Record and Artist Details

Composer or Director: Pyotr Ilyich Tchaikovsky

Genre:

Orchestral

Label: Oehms

Media Format: Super Audio CD

Media Runtime: 51

Mastering:

Stereo
DDD

Catalogue Number: OC666

Tracks:

Composition Artist Credit
Symphony No. 6, 'Pathétique' Pyotr Ilyich Tchaikovsky, Composer
Cologne Gürzenich Orchestra
Dmitrji Kitajenko, Conductor
Pyotr Ilyich Tchaikovsky, Composer
Reconciling Tchaikovsky’s innate “classicism” with his passionate Russian soul is really at the heart of interpreting this great work – so the combination of a German orchestra and Russian conductor might on paper seem like a plan.
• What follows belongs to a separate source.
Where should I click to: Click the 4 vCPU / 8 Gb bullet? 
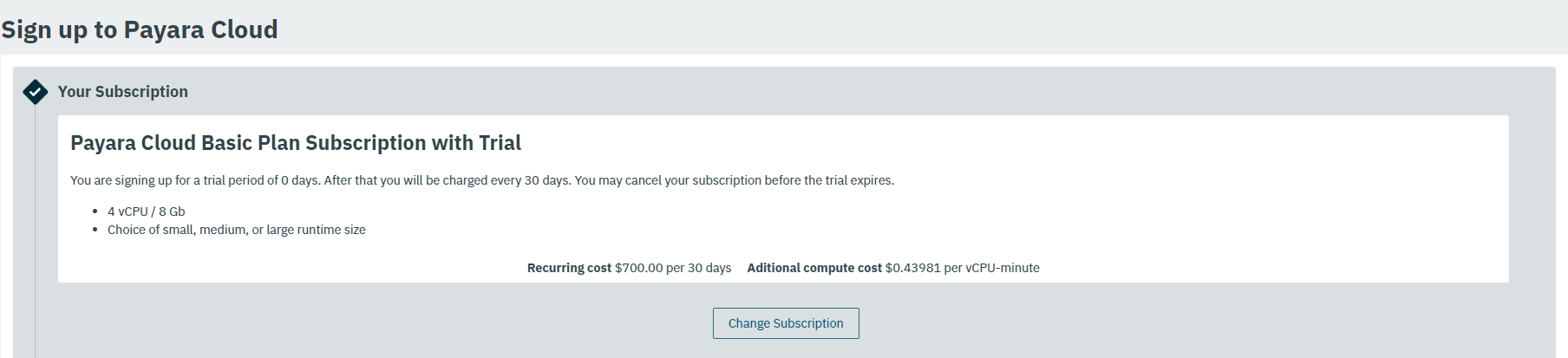click(x=146, y=212)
In practice, the German half of the equation predominates.

The Gürzenich-Orchester Köln is plainly a fine ensemble: poised, cultured, eminently articulate. The arrival of the first movement’s second subject is well timed and tender, the tone not at all “overt”, the phrasing very gracious. Beautiful clarinet-playing invokes a faded memory of it, a seamless switch to bass clarinet probing unfathomable darkness. But the seismic arrival of the development is at once too emphatic, too “controlled”. As it spills over into that deep sostenuto in the strings, the sheer intensity of the sound is impressive with Kitajenko urging his first trumpet to twist the knife on the harmony. But still the feeling of a cool head prevails.
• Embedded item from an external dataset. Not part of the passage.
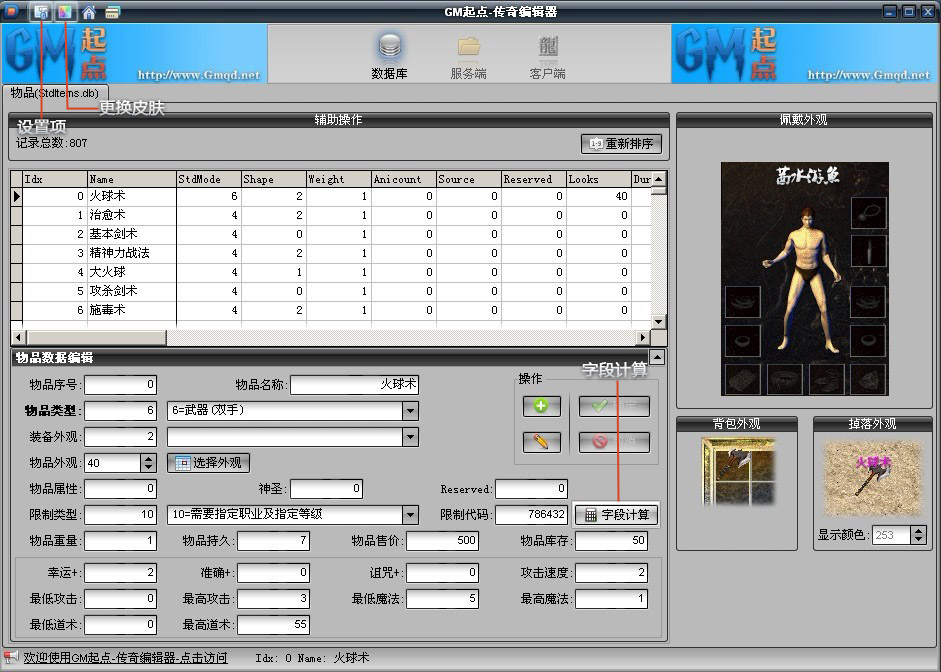Screen dimensions: 941x672
Task: Click the change skin icon
Action: (65, 13)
The middle section of the second-movement Allegro con grazia is quite controversial – markedly slower, even funereal, darker than I can ever remember hearing it. The marching Scherzo builds by stealth but never to the point of feeling truly inexorable. The finale’s Adagio lamentoso doesn’t grow out of its threat but rather feels too much like a separate event. For sure it conveys immense dignity right through to the fading pulse of the coda – the playing is indeed heartfelt and beautiful – but I suppose what I’m saying here is that for all Kitajenko’s integrity one never gets enough of a sense of the deep fissures appearing in the work’s classical façade. That and the fact that it just isn’t Russian enough.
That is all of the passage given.